Posted By Administration, Thursday, October 19, 2017
Updated: Wednesday, October 18, 2017


by Melissa Proctor, Miller Proctor Law PLLC


A significant development on the U.S. economic sanctions front took place this past week: effective as of October 12, 2017, the economic sanctions on Sudan under Executive Orders 13067 and 13412, as well as the Sudanese Sanctions Regulations ("SSR") in 31 C.F.R. Part 538 are officially revoked. The Treasury Department's Office of Foreign Assets Control ("OFAC") intends to remove the SSR altogether from the Foreign Assets Control Regulations in the near future. So, what does this mean for U.S. companies?

First, as background, the sanctions on Sudan were temporarily waived by President Obama just a few days before he left office back in January 2017. The decision to temporarily waive the sanctions was due in large part to Sudan's cessation of hostilities in the region, its improvement in humanitarian access throughout the country, and its cooperation with the United States in addressing regional conflicts and threats of terrorism. OFAC implemented this temporary waiver by issuing a General License that suspended the SSR. Thus, under that General License, U.S. companies, beginning in January 2017, were allowed to: (1) import Sudanese origin goods and services into the United States; (2) export and reexport EAR99 goods, technology and services to Sudan (with certain exceptions); and, (3) export and reexport non-EAR99 items per the requirements of the Export Administration Regulations ("EAR").
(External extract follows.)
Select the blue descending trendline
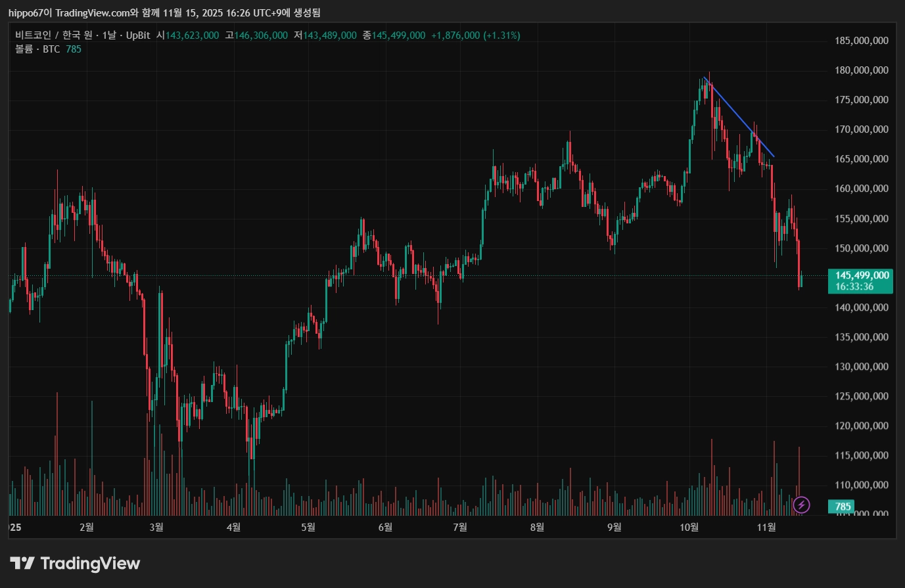This screenshot has height=588, width=905. [x=738, y=117]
Thus, while many companies have been importing from and exporting to Sudan since the beginning of the year, many others chose to stay away because of the fear that the waiver and the General License could be upended at any time. The formal revocation of the sanctions this week will therefore give more certainty to businesses that have in interest in exploring sourcing and marketing opportunities in Sudan.

That's not to say that all dealings with Sudan are now lawful and authorized under U.S. law. For example –

  • Sudan is still designated as a State Sponsor of Terrorism by the U.S. Department of State. Because of this, exports and reexports of certain agricultural commodities, medicines or medical devices to Sudan are still subject to the licensing requirements of the Trade Sanctions Reform Act of 2000 ("TSRA"), and will remain so until the legislation is superseded or repealed by Congress. To address this, OFAC issued new General License A on October 12, 2017, which authorizes all exports and reexports of these items to Sudan without the need for a one-year TSRA authorization. In addition, because Sudan is still a State Sponsor of Terrorism, U.S. persons are prohibited from engaging in transfers from the Government of Sudan that would be considered a donation to a U.S. person or where there is knowledge or reason to know that such transactions pose a risk of furthering terrorist acts in the United States; however, this prohibition chiefly applies to financial institutions.
  • Products, software and technology may still require licenses for export or reexport to Sudan under the EAR and the International Traffic in Arms Regulations ("ITAR"). Under the EAR, a license is required for exports and reexports of most non-EAR99 items to the Sudan; however, there are favorable licensing policies in place for many items, and there are several license exceptions available for transactions involving Sudan in Part 740 of the EAR. The ITAR, on the other hand, implements an arms embargo against Sudan, which is considered a Section 126.1 proscribed country; therefore, U.S. persons are prohibited from engaging in dealings with Sudan involving defense articles and services designated on the U.S. Munitions List, and license applications for such transactions are subject to a policy of denial by the State Department's Directorate of Defense Trade Controls ("DDTC").
  • OFAC's sanctions associated with the ongoing conflict in Darfur remain firmly in place. U.S. persons are still prohibited from dealing with any individuals or entities that are identified on OFAC's Specially Designated National List ("SDN List") under the [DARFUR] flag – this includes entities that are owned 50% or more by restricted parties.
  • OFAC's sanctions against certain Sudanese individuals and entities for activities related to South Sudan and terrorism-related activities are still in effect as well. Again, U.S. persons are prohibited from dealing with individual or entities designated under those sanctions programs, as well as with any entity that is owned 50% or more by those SDNs.
  • Absent further Presidential action, U.S. state and local governments are likely to continue divesting from companies that are directly invested in Sudan.
  • Finally, federal contractors are still required to certify that they are not engaging in certain business activities involving Sudan.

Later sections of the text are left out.